El verano llegaba a su fin con más pena que gloria. Cabreado. Solo. La única pequeña luz que brillaba era la de cobrar y hacerme con ese ampli. Pero todavía me aguardaba un último giro que quizá debía haber esperado. Al día siguiente de mi último servicio, me acerqué al xiringuito, algo animado porque por fin iba a cobrar el que sería mi primer sueldo.
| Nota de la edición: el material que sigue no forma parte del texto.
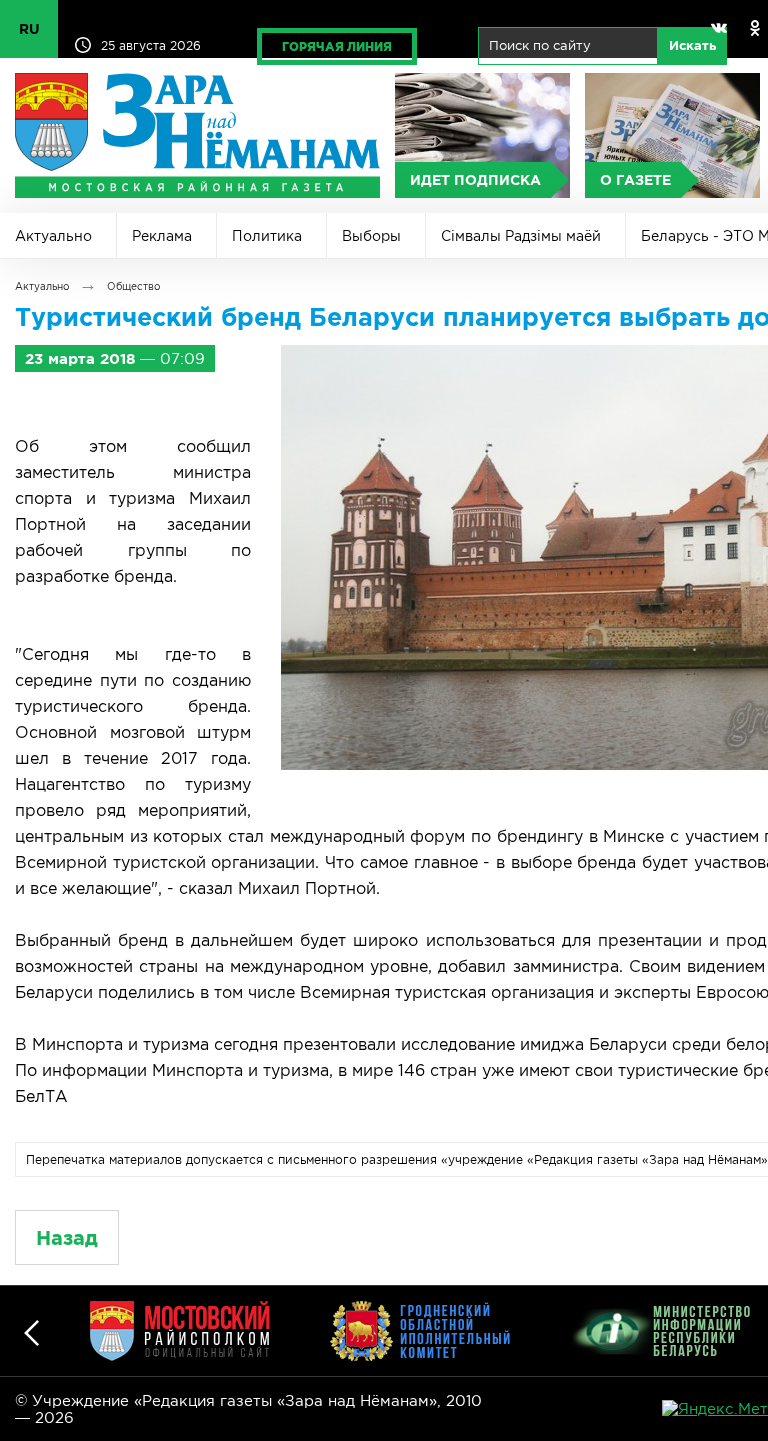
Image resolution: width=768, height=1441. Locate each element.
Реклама (162, 236)
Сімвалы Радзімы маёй (521, 236)
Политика (267, 236)
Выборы (371, 236)
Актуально (53, 236)
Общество (133, 286)
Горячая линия (337, 46)
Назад (67, 1237)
Ni el dinero pactado por hora, ni las extra, ni las gracias por las veces que les salvé la jornada haciendo de friegaplatos de guardia… Nada. Sentí rabia, mucha, me sentí estafado… pero no hice nada, ni una palabra más alta que la otra, me quedé de piedra. Al decir que esto no era lo acordado, el tipo rio burlonamente y me dijo una frase que nunca olvidaré: “¿eso en qué parte de tu contrato lo pone? La hostelería es así, chico”. Resignado cogí el dinero y volví hacia mi barrio. Volví sin música en mis oídos, por primera vez no tenía ganas de escuchar nada. El nudo en la garganta era intenso, las lágrimas querían brotar de mis ojos, me sentía tan sucio, tan utilitzado… De camino a casa turistas borrachos, carteles que anunciaban el concierto de la Gossa al que no iría y de fondo el barrio, el que creía mi hogar pero se había transformado en ese último mes en el escenario de mi apatía. Nada podía salvar ese catrastrófico fin de verano. Pero, como de costumbre últimamente, estaba equivocado. Cuando casi llegaba a mi casa, oí por detrás esa voz que me devolvía la vida: “ei, xiquet“.